Feb. 12 City Council hearing cancelled; developer's next steps will determine timetable moving forward

A Feb. 12 West Linn City Council hearing regarding a proposed "development agreement" for an 11-acre property on Tannler Drive was canceled, as Tannler Properties LLC withdrew its application.

City Manager Eileen Stein announced the developer's decision to the City Council in her weekly memo issued Feb. 8.

The withdrawal of that application leaves just one proposal on the table for the site: a separate application for a mixed-use development with 216 housing units and 30,500 square feet of commercial space on the bottom floor. Tannler Properties introduced that idea at a pre-application meeting Feb. 1, leaving City officials confused as to its intentions with the development agreement still on the table at that time.

The withdrawal of the development agreement clears up that confusion, but the timeline moving forward remains to be determined.

"(Tannler Properties) has to finalize their application and meet with the neighborhood association to develop a complete application and submit it to the City," West Linn Planning Manager John Boyd said. "So it's in their ballpark, and once we have an application submitted we'll understand the timeline better."

Near the end of the Feb. 12 City Council meeting, which proceeded as scheduled after the Tannler discussion was removed from the agenda, Mayor Russ Axelrod took a moment to read a statement expressing his feelings about how the process had been handled.

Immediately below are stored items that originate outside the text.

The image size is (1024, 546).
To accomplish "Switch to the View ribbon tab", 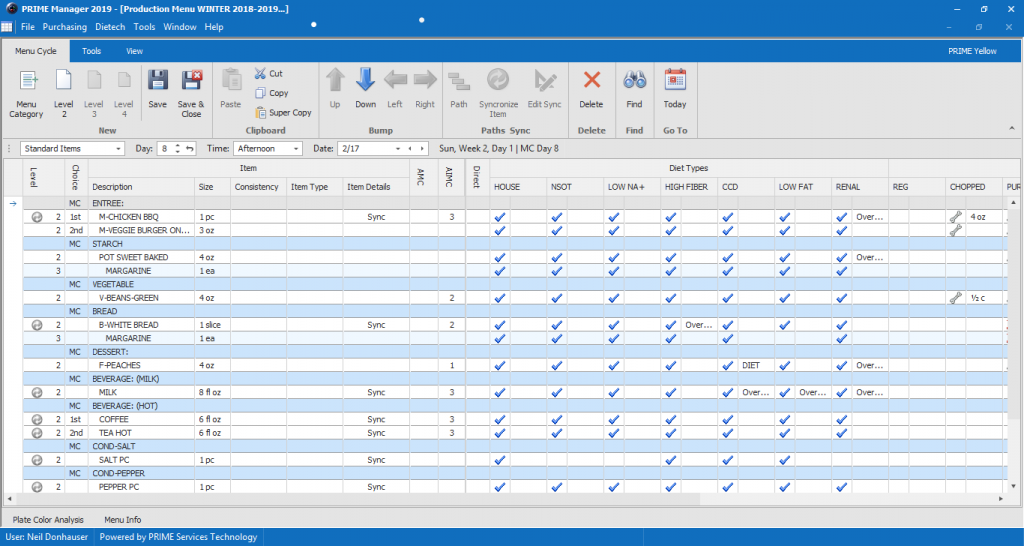I will point(134,51).
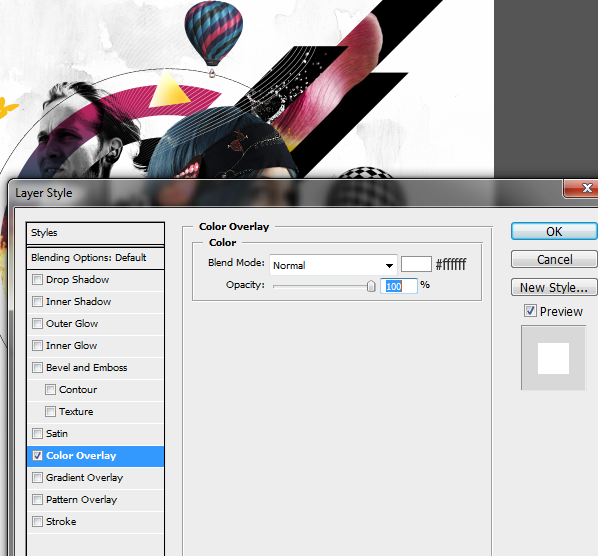The width and height of the screenshot is (598, 556).
Task: Enable the Drop Shadow checkbox
Action: pos(37,280)
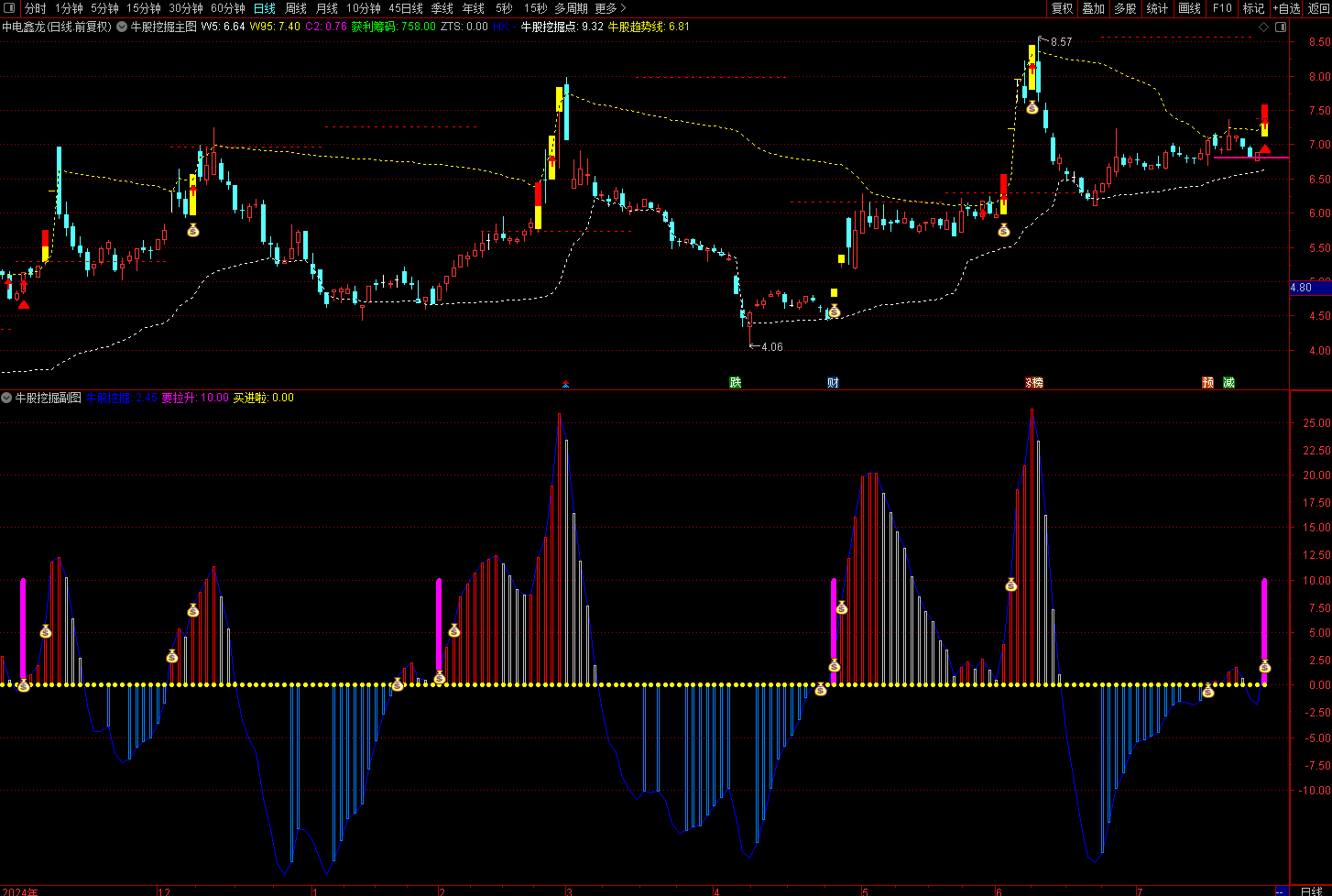This screenshot has width=1332, height=896.
Task: Open the 画线 drawing tools
Action: point(1189,8)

Axelrod said developer Jeff Parker of Tannler Properties approached him in 2016, shortly after his first application to develop at the site was denied on appeal to the City Council.

"He wanted to know what needed to be done to develop his property," Axelrod said. "I suggested he needed a broader vision — a development plan that served the city and the Blankenship area. I emphasized he needed to sit down with the community and address their concerns and interests, and he needed to follow the code — specifically the OBC (office business center) zoning for his property."

Axelrod said he met with Parker again several months later, when Parker and an architect showed him some preliminary design concepts. At that point, Axelrod offered a connection to a hotelier who might work with Parker at the property.

"I did not discuss any development plans with Mr. Parker after that point," Axelrod said.

In the summer of 2017, Axelrod said the council gave Stein the OK to sign a letter of intent with Parker to "explore the options of a development agreement," with the caveat that the City would not be committed to approve anything going forward.

When a proposed development agreement emerged in the fall of 2017, Axelrod and the council felt they had been misled.

"It was apparent to me after the filing that Mr. Parker's development application looked nothing like the possible vision that had been discussed previously," Axelrod said. "Shortly after this I learned that Parker ignored inquiries from the hotelier."

Axelrod concluded by apologizing to the community for how the process was handled.

"There are times when a development agreement could work for a city and community, as for example in cases of certain urban renewal processes," Axelrod said.

"But it requires trust and integrity of all parties involved and unfortunately that was an incomplete equation on this matter."